Please understand. You and we—we’re battling the same enemy. And since we’re out here, in the field, facing them up-close, we need allies, and not to be attacked from within.
No, we don’t want to. A 17-year-old is too young to decide on a career that will last her a lifetime. We’re called freshers for a reason. We don’t know how the world works. What insane pressure it is to take charge of your life all at 17 years of age? And ingraining this fear of getting it right, else signing for life-long unhappiness and suffering?
From whatever I understand, parenting is super-hard and pressurizing. Apparently, there’s this invisible system that parents think they’ve to cater to, some scales, trends and standards they have to live up to. This makes it all the more important to battle this invisible foe that is making increasingly harmful notions like productivity and contentment a “normal”. It’s like they’ve created their own happiness index with all the wrong measuring indicators.

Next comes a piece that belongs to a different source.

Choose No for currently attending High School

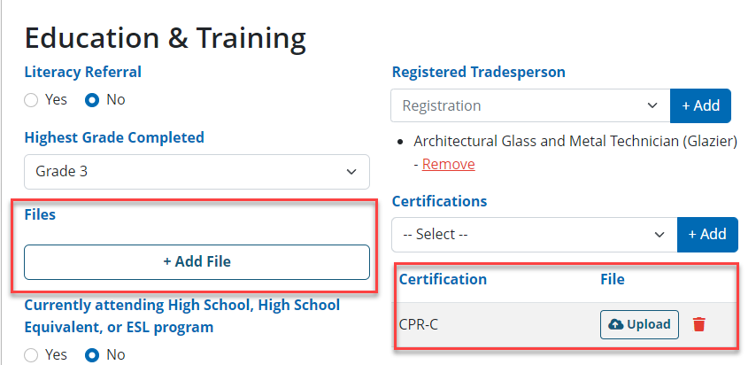[91, 355]
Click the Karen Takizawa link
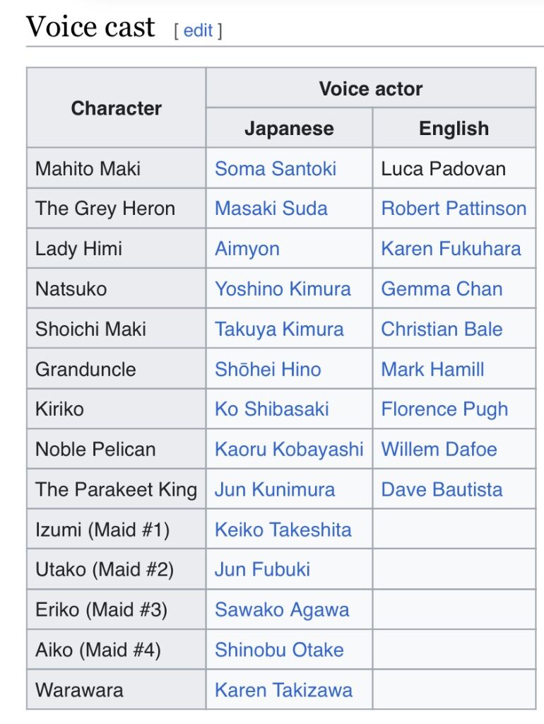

It is genuinely difficult for both sides to push past these and try and have a conversation. Attempts at conversations are reduced to a battleground where both the sides are just always on the defensive.
Why is it that we have to plan for days to have a conversation with our parents? Why is it that we have to plan for years to come out and share something as basic to our existence as our identity and orientations?
We’re living in a society that is getting more and more toxic by the day. Parents and children, both, are trying to fight it in their own ways. But, we need to get past them. We need to be empathetic and kind. And parents, also be kind and mindful of the conversations you have with your tribe. You don’t know how they’re perceiving it. Try and break the mould, please. In the end, no one wants to fight. We want to co-exist. I apologise if you found any of my criticisms unwarranted, know that I’m willing to have a conversation about it, and I mean no harm.
Yes, it’s easier to form new worlds and build spaces when children are young, but it’s not impossible to start working on them when the realisation dawns upon us. Any time is a good time.
Yes, these pose bigger questions on the upbringing, conversations, societal norms, traditions and culture that we propagate. Those questions also deserve a discourse, a conversation.
We’re reaching out, would you please too?